Our results indicated that *AutScore* is highly efficient in detecting clinically relevant ASD variants. Using its most effective cut-off (i.e., ≥12), it achieves an overall diagnostic yield of 11.9%, comparable to results from prior studies [5,21,22]. We showed that *AutScore* outperforms the existing NDD variant prioritization tool, *AutoCasC* [14], in detecting clinically relevant ASD candidate variants. The higher accuracy of *AutScore* compared to *AutoCasC* is likely because it was explicitly designed to detect ASD candidate variants. At the same time, *AutoCasC* focuses on prioritizing candidate variants related to a broader range of NDDs.

The following limitations should be considered when using *AutScore*. First, the *AutScore* metric was established using a trial-and-error approach, assigning certain weights and penalties to its different elements. It is possible to mitigate this inherent subjectivity using a machine learning model-based prioritization score. Since such models require larger datasets of true ASD variants, we plan to upgrade to *AutScore* when such datasets are available. Second, *AutScore* is constrained to specific genes from the DisGeNET [31] and SFARI Gene [30] databases. Consequently, it might have missed some potential candidate variants in genes not cataloged in these databases. Third, the performance of *AutScore* data has not been assessed in WGS data. Hence, caution should be taken when applying this ranking tool to prioritize ASD candidate variants derived from WGS data. Fourth, the estimates derived from *AutScore,* including accuracy, PPV, and yield, were computed based on WES data from an ASD cohort within the Israeli population. Thus, these estimates could vary in other populations. Lastly, *AutScore* may not function optimally in cases involving probands with incomplete pedigree information and unknown segregation patterns.

## Conclusion

*AutScore* constitutes a highly effective automated ranking system designed to prioritize ASD candidate genetic variants in WES data. The utilization of *AutScore* holds the potential to significantly streamline the process of elucidating the specific genetic etiology of ASD within affected families.
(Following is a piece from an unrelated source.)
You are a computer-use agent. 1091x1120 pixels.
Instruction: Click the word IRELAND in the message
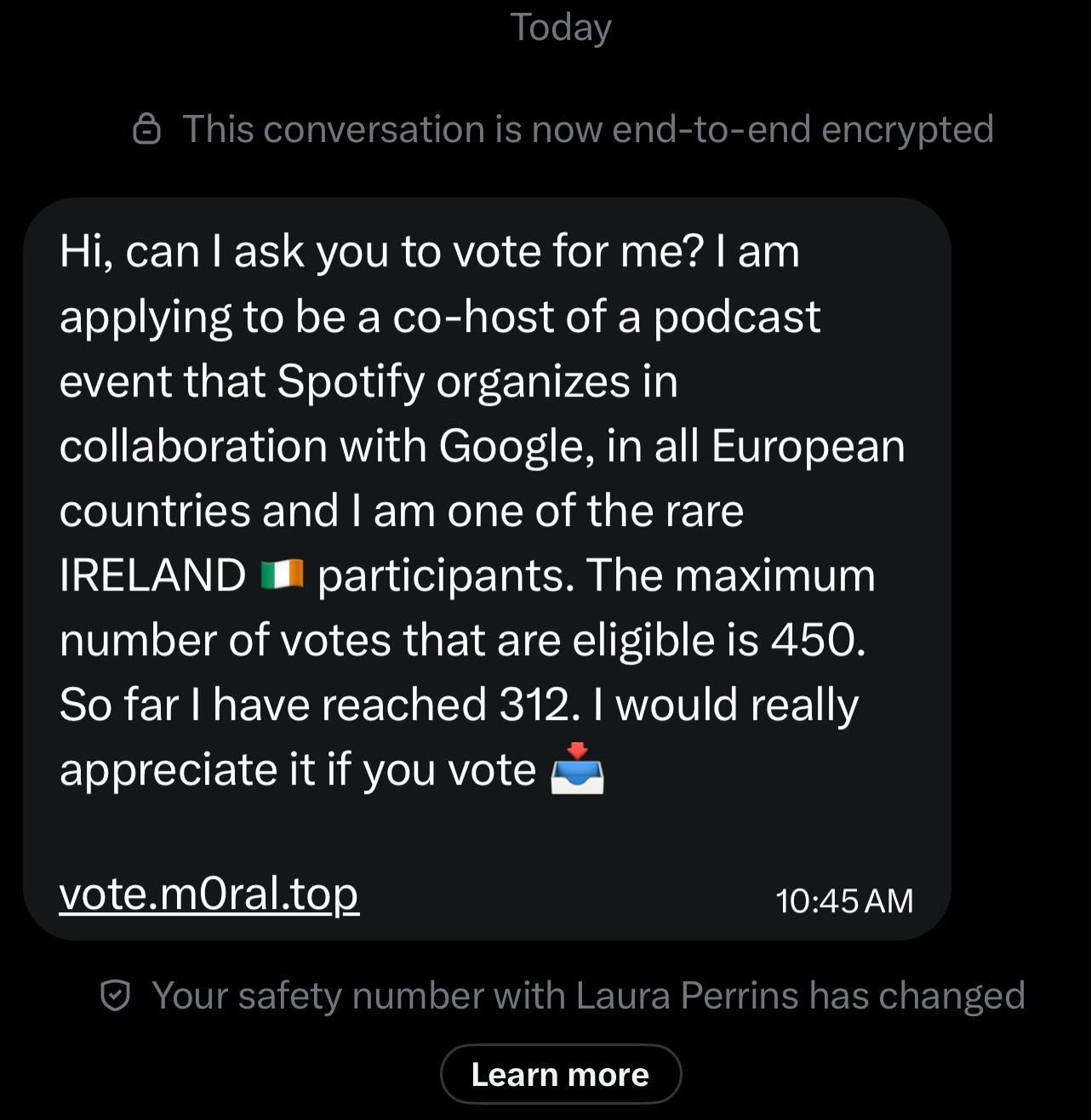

In doing so, it can contribute to expediting and enhancing the accuracy of clinical management and treatment strategies, ultimately leading to more effective interventions in the context of ASD.

## Supporting information

List of variants with AutScore values [[supplements/301544_file02.xlsx]](pending:yes)

## Data Availability

WES data were generated as part of the ASC and are available in dbGaP with study accession: phs000298.v4.p3. All the codes will be available upon reasonable request to the corresponding author.

## Declarations

### Institutional Review Board Statement

The study was conducted according to the guidelines of the Declaration of Helsinki and approved by the Ethics Committee of Soroka University Medical Center (SOR-076-15; 17 April 2016).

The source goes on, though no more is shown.